Nadal nie napisałeś, jak mierzysz luz na łańcuchu, że uważasz, iż jest naciągnięty.

Warunki jakie podałeś to warunki typowe dla tej konstrukcji, żadne ekstremum. A łańcuch nie jest z plasteliny - metal sie nie naciąga. Zużycie łańcucha, powodujące że robi się on dłuższy, jest skutkiem wycierania sie sworzni w ogniwach (i otworków w końcówkach ogniw). Ale jest to normalne zużycie - a nie przeciążenie. Jak łańcuch przeciążysz - to się po prostu zerwie.
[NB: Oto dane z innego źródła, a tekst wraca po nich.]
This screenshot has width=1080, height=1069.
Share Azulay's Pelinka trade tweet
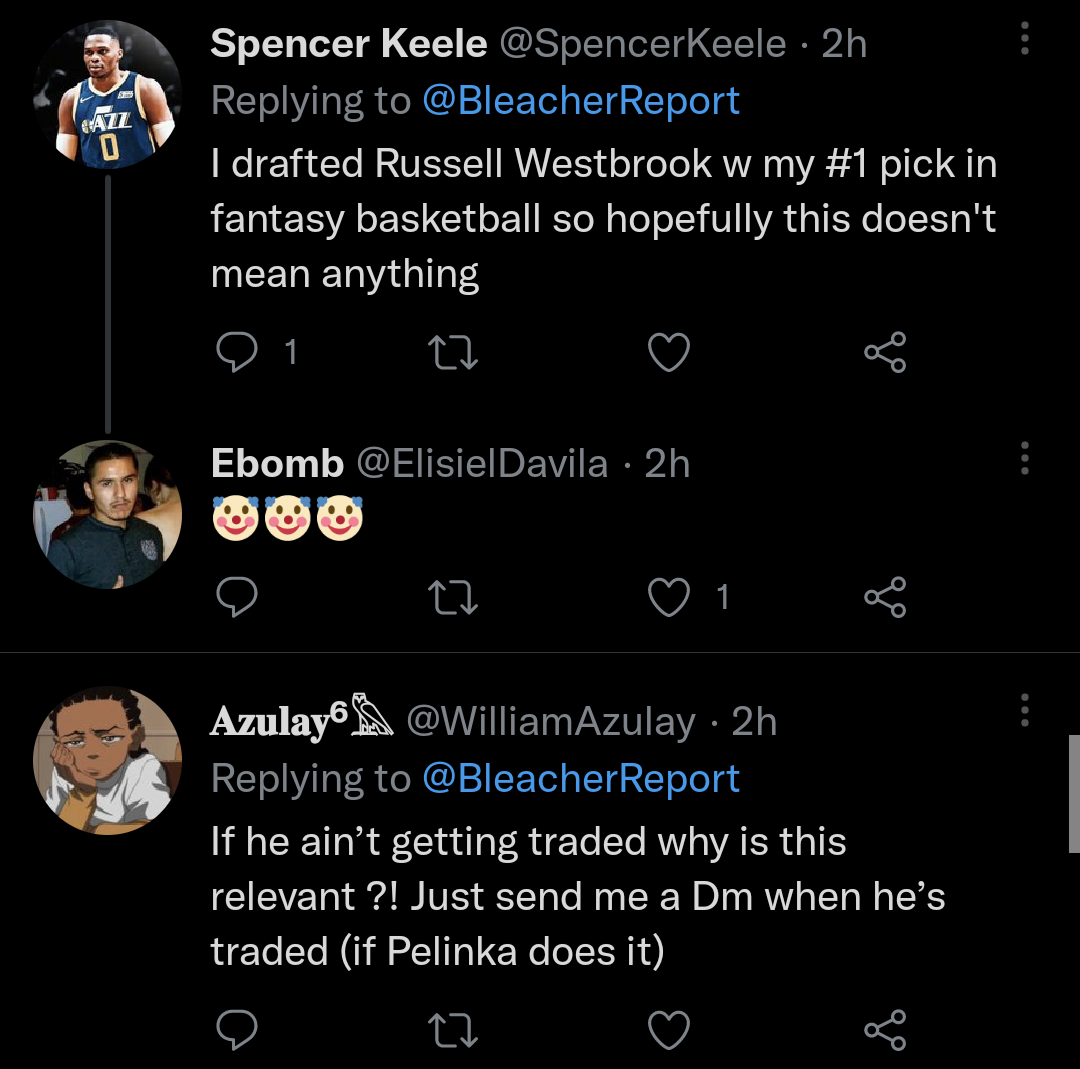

Temu temat zużywania się tego łańcucha dotyczy głównie aut ze stałym napędem 4x4 - ale przeciętny czas takiego zużywania to około 400 tyś. km. I tak to też wygląda w hilach jeżdżących ze stale dopietym przodem (nie u nas, oczywista, ale to popularna taczka w Afryce czy Australii).

Awatar użytkownika
kylon
Klubowicz
Posty: 18009
Rejestracja: 04 kwie 2007, 21:32
Auto: BJ42
Kontakt:

Re: Schemat reduktora

Post autor: kylon »

Rokfor. Auta w kopalniach zużywają się ponadprzeciętnie ;-) zwłaszcza te pod ziemią czyli np w KGHM-ie.

Awatar użytkownika
Rokfor32
Klubowicz
Posty: 8299
Rejestracja: 31 paź 2008, 21:15
Auto: Wiele. Różnych. Większość Toyoty.
Kontakt:

Re: Schemat reduktora

Post autor: Rokfor32 »

Jak robiłem jeszcze w Isla, to mieliśmy zakupione (do rozbiórki) hiace, robiące na technologu przy drążeniu tunelu dla elektrowni. Te auta woziły załogę tam i nazad, kilka razy dziennie, po kilkanaście km pod ziemią. Firma kończyła kontrakt, i flota szła za drobne, ale z uwagi na ogólne zeszczurzenie karoserii/wnętrza właśnie raczej na części.

Owszem, od spodu wyglądały one tragicznie, bo to model o wiele za niski do jeżdżenia po kamyrdolach (zbiorniki paliwa na przykład mały może z połowę nominalnej pojemności, tak były sklepane) - ale mechanicznie, w sensie napędu, były w pełni sprawne. Bo i owszem, warunki ciężkie, i traktowanie raczej podłe - ale prędkości nie za duże, bo rajdów pod ziemią się raczej nie urządza.

Ja nie wykluczam, że w omawianym hilu łańcuch jednak szczezł - ale jestem ciekaw, w jaki sposób go poddano ocenie, że kolega jest pewien, że to właśnie ten element. A nie na przykład wytelepane wielowypusty we flanszach, czy rozklepane przeguby przednie (i również wielowypusty w półosiach).

Virus
Posty: 61
Rejestracja: 13 lut 2019, 13:30

Re: Schemat reduktora

Post autor: Virus »

Zaczęło się od szczelania na zapietym przodzie jakby dyfer lub cos innego sie rozpi...na podnośnik i pierwsze olej z reduktora a tam przez korek widać jak łańcuch mega luźny.. plus delikatny luz na wyjsciu na,wal daje efekt przeskoku łańcucha(tak myślę) wymiany łozysk plus ewentualnie łańcuch.